4.7 オープンソースソフトウェア(OSS)のセキュリティ対策
オープンソースソフトウェア(OSS)の脆弱性を利用した攻撃を防ぐためには、以下の対策が有効です。
- OSSの脆弱性情報の収集: OSSの脆弱性情報を常に収集し、脆弱性のあるOSSを使用していないか確認する。
- 脆弱性管理ツール: 脆弱性管理ツールを導入し、OSSの脆弱性を効率的に管理する。
- OSSのバージョン管理: OSSのバージョンを常に最新の状態に保つ。
- OSSの利用ポリシー策定: OSSの利用に関するポリシーを策定し、安全な利用を促進する。
- OSSのセキュリティトレーニング: OSSのセキュリティに関するトレーニングを実施し、開発者のセキュリティ意識を高める。
5. サプライチェーン攻撃対策の今後の展望
サプライチェーン攻撃は、今後ますます巧妙化し、高度化していくことが予想されます。そのため、企業や組織は、常に最新の脅威情報に基づいて、サプライチェーン攻撃対策を継続的に見直し、強化していく必要があります。
- AI/機械学習の活用: AI/機械学習を活用し、異常な行動やパターンを検出し、サプライチェーン攻撃を早期に発見する。
- ブロックチェーン技術の活用: ブロックチェーン技術を活用し、サプライチェーンの透明性を高め、改ざんを防止する。
- ゼロトラストアーキテクチャの導入: ゼロトラストアーキテクチャを導入し、社内ネットワークへのアクセスを厳格に管理する。
- サプライチェーン攻撃対策の標準化: サプライチェーン攻撃対策に関する標準化を進め、業界全体のセキュリティレベルを向上させる。

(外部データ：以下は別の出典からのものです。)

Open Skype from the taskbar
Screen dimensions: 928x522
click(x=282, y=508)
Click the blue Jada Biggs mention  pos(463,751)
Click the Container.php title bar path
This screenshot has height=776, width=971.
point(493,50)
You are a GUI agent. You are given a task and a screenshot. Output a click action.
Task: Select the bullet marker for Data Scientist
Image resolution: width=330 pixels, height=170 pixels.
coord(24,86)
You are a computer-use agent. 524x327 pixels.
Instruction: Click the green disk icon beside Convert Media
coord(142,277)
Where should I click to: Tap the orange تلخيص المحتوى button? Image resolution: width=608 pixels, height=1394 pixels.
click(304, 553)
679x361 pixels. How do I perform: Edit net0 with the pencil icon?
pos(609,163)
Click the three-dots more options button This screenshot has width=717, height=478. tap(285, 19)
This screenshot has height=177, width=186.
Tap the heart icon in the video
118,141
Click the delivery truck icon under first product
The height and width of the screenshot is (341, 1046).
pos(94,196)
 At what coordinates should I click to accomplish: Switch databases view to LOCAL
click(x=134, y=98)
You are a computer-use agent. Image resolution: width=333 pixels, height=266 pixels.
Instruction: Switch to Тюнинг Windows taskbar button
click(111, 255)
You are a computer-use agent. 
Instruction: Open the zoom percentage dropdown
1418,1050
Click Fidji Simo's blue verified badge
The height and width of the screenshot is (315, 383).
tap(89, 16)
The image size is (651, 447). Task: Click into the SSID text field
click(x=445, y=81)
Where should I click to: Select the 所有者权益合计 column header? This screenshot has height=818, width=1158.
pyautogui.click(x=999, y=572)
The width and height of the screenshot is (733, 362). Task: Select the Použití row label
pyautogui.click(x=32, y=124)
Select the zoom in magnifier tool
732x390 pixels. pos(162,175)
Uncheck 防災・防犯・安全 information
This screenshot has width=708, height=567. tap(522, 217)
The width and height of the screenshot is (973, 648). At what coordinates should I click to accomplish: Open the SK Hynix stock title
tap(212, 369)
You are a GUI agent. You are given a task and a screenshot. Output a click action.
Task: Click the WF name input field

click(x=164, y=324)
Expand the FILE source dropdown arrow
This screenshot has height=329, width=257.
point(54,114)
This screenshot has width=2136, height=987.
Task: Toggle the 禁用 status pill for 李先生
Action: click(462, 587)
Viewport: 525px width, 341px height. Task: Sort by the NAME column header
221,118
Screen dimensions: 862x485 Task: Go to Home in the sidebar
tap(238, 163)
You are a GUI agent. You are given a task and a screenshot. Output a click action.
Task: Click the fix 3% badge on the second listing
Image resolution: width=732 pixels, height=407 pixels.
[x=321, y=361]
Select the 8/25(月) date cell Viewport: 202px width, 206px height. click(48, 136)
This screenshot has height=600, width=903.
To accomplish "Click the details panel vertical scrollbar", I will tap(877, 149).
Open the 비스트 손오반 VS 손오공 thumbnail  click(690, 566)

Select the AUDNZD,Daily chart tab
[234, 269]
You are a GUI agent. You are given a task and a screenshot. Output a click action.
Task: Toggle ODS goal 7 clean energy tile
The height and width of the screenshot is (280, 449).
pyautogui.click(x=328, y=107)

- 政府と企業の連携強化: 政府と企業が連携し、サプライチェーン攻撃に関する情報を共有し、対策を協力して行う。
6. まとめ
サプライチェーン攻撃は、企業や組織にとって深刻な脅威であり、その対策は喫緊の課題です。本記事では、サプライチェーン攻撃の定義、種類、事例、そして効果的な対策について網羅的に解説しました。サプライチェーン攻撃は複雑で多岐にわたるため、単一の対策では完全に防御することは困難です。サプライチェーン全体を網羅的に見直し、多層防御のアプローチを採用することが重要です。
企業や組織は、サプライチェーンのリスク評価、サプライヤーとの連携強化、セキュリティ対策の強化、インシデント対応計画の策定と訓練などを通じて、サプライチェーン攻撃に対する防御力を高める必要があります。また、最新の脅威情報に基づいて、サプライチェーン攻撃対策を継続的に見直し、強化していくことが重要です。
サプライチェーン攻撃対策は、企業や組織の存続に関わる重要な課題です。本記事が、サプライチェーン攻撃対策に取り組む皆様の一助となれば幸いです。